Maurizio Pugliesi

Personal information
- Date of birth: 27 December 1976 (age 48)
- Place of birth: Capannoli, Italy
- Height: 1.88 m (6 ft 2 in)
- Position(s): Goalkeeper

Team information
- Current team: Pisa (goalkeeping coach)

Senior career*
- Years: Team / Apps / (Gls)
- 1994–2000: Pontedera / 90 / (0)
- 2000–2001: Montevarchi / 3 / (0)
- 2001–2004: Pescara / 16 / (0)
- 2001–2002: → Poggibonsi (loan) / 28 / (0)
- 2002–2003: → Grosseto (loan) / 34 / (0)
- 2004–2010: Rimini / 85 / (0)
- 2010–2014: Pisa / 47 / (0)
- 2014–2017: Empoli / 1 / (0)

Managerial career
- 2017–2020: Empoli U-19 (goalkeeping coach)
- 2020–: Pisa (goalkeeping coach)

= Maurizio Pugliesi =

Italian footballer

Maurizio Pugliesi (born 27 December 1976) is an Italian former footballer who played as a goalkeeper.

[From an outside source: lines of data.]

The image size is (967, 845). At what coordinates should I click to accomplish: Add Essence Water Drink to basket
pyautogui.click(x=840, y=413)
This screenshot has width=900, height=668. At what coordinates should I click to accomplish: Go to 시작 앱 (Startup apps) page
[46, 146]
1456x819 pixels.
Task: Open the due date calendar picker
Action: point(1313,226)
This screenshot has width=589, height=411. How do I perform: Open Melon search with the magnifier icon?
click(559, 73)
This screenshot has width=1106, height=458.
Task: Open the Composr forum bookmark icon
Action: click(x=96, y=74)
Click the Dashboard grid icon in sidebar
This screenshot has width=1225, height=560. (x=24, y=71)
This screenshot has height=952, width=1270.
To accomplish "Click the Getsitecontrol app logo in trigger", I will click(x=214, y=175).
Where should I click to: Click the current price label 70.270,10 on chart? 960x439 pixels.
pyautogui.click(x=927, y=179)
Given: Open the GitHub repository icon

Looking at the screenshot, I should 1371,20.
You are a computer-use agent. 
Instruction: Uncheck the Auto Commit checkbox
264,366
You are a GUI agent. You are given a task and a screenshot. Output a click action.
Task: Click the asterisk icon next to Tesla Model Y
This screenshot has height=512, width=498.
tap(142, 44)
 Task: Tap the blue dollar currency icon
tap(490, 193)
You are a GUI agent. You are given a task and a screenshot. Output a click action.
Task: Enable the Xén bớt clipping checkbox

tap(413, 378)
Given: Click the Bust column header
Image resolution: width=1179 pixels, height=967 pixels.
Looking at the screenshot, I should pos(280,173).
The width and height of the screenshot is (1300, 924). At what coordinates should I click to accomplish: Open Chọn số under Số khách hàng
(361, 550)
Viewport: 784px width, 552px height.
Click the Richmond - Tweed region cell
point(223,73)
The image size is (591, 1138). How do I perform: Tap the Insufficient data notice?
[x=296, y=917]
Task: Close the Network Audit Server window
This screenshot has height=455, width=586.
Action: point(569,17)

Pugliesi made his Serie A debut on 15 May 2016 against Torino at the age of 39 making, him the oldest debutant in the Italian top flight, beating the record set by Amílcar Barbuy in 1931. In 2025, Luka Modrić surpassed Pugliesi's record.

==Coaching career==
After finishing his playing career at the end of the 2016-17 season, Pugliesi was immediately hired as goalkeeping coach for Empoli's Primavera/U19 team. He worked in this position until July 2020, before joining Serie B club Pisa SC as goalkeeper coach in August 2020.